Profiles in Third Thirds: Sharon

Let me tell you about Sharon. Sharon is my hero (and role model). For all the time I’ve known her, she has put her energy into improving the world. She just reminded me that we first met when she was teaching workshops on training nonprofit boards and I was in one of her classes. But after that, Sharon went on to start the YWCA in Anchorage. She took it from a tiny, little one-person operation to a major force that owns its own building, positively impacts thousands of women’s lives, and is thoroughly sustainable even when Sharon left after many years.

During all this, she served on the School Board for 7½ years and, not to go unmentioned, was a BizBee judge for TEN YEARS. (We both love spelling and grammar.)

So now Sharon is 75 and retired. Her Third Third? Pursuing her domestic hobbies: mostly wool appliqué and cooking. She has a sewing room dense with projects and hundreds of cookbooks (a thing which totally mystifies me – I can’t even imagine how one would begin to peruse that many cookbooks. Sharon says looking through a cookbook at the end of a day is her reward for getting some of her to-do list done.) Sharon even batches all her out-of-house appointments and errands so she can stay home most days with her projects.

As Sharon puts it, “I gave up trying to save the world and being personally responsible for ‘empowering women and girls and eliminating racism’ and am content to play a very small part.” But she still registers new voters at citizenship ceremonies and donates her sewing work for nonprofit auctions. Friends receive her gifts, and I love her rhubarb chutney on salmon.
During her professional life, I tried to learn how Sharon balanced it all. Now, in our Third Thirds, I’m trying to learn about contentment from her. She says it took her seven years to “come down” after retiring and give herself permission to enjoy it. She tells me wise things like:
“What is the rush? Have you taken some days to just do nothing since being employed? Taking a day with no goal in mind usually ends up being a day where you end up doing something that you like to do….”
“I’m learning to accept that there are only so many hours in a day and what doesn’t get done today, bar some catastrophe, will get done tomorrow.”
“We realize that we gave it a shot but we can’t save the world so it’s now OK to focus on what makes us happy….”
This is what I’m trying to learn from Sharon even though I still hear a nervous calendar clock ticking away in me: I still don’t know what my next Big Thing will be. What passion will drive me? Do I even know what makes me happy? And besides, is that too selfish to pursue? What makes for contentment?

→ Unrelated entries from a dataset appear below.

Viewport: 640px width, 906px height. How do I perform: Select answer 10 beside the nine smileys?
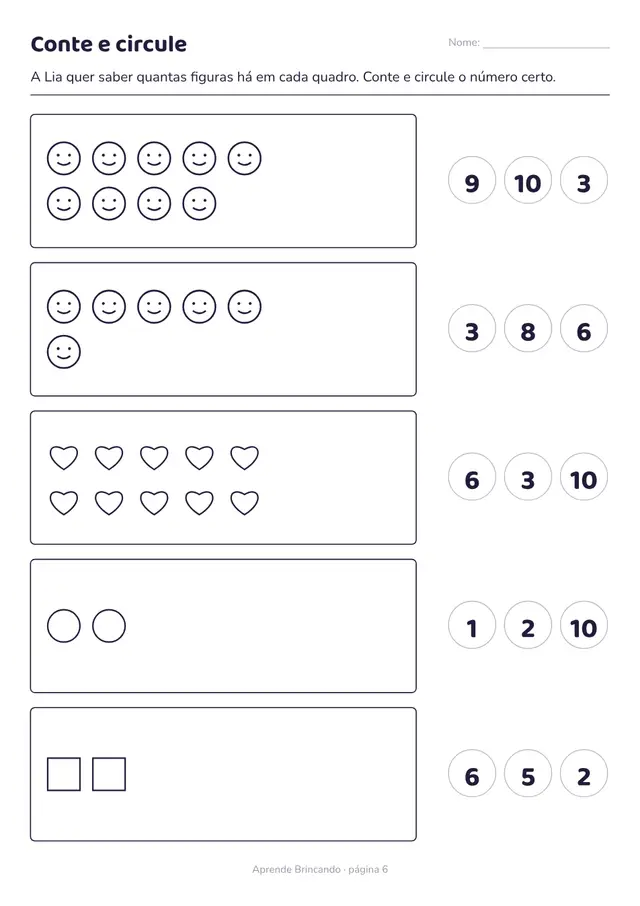pos(528,180)
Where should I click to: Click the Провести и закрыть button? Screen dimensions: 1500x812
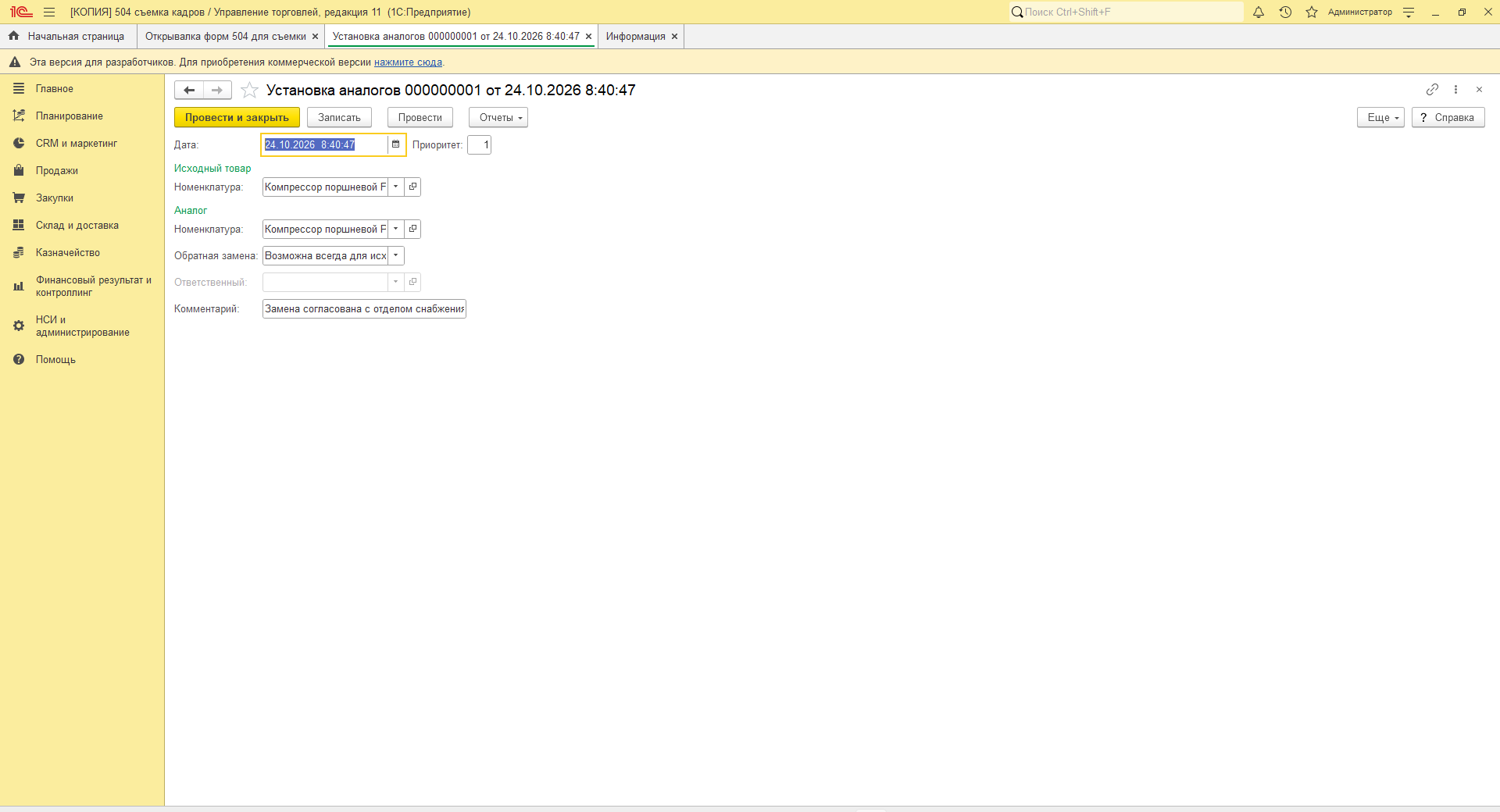click(237, 117)
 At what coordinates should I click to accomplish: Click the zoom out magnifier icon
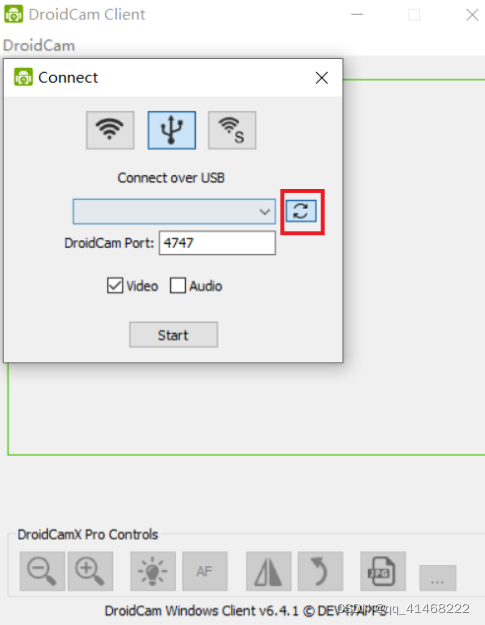click(42, 571)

But Sharon knows – and now has the time for – her passion. Her passion is sewing. She calls it her dessert. In the fall, she’s teaching her first class on wool appliqué at a local quilt shop, but she’s always experimenting with new techniques and tools. She couldn’t show me any of her work – she gives it all away – but we went through photos together.
Sharon made this purse out of ties for her husband’s daughter. She said, “It’s made from his old ties (since he doesn’t wear ties anymore). She loved it and I cried when she told me that she could smell his closet on them when she opened the present.”
Her sewing connects Sharon to the women who came before: “My grandmother had her own little sewing shop and my mother at one time did sewing to bring in extra money.” She’s made pincushions that fit in vintage teacups, folk art designs, and wall hangings. She’s made table runners, placemats, and many, many pillows. She’s even made a crown for a princess. They’re all given away as gifts.
Yes, Sharon finds that her time often just dribbles away with projects getting deferred by the “shoulds,” by errands and appointments and watering the garden. And now, her time is getting squeezed because two big tasks have been added to her to-do lists: cleaning up her sewing room jumble of projects and purging her cookbook collection. It’s the de-cluttering albatross. As she puts it, “I don’t want to leave a mess.”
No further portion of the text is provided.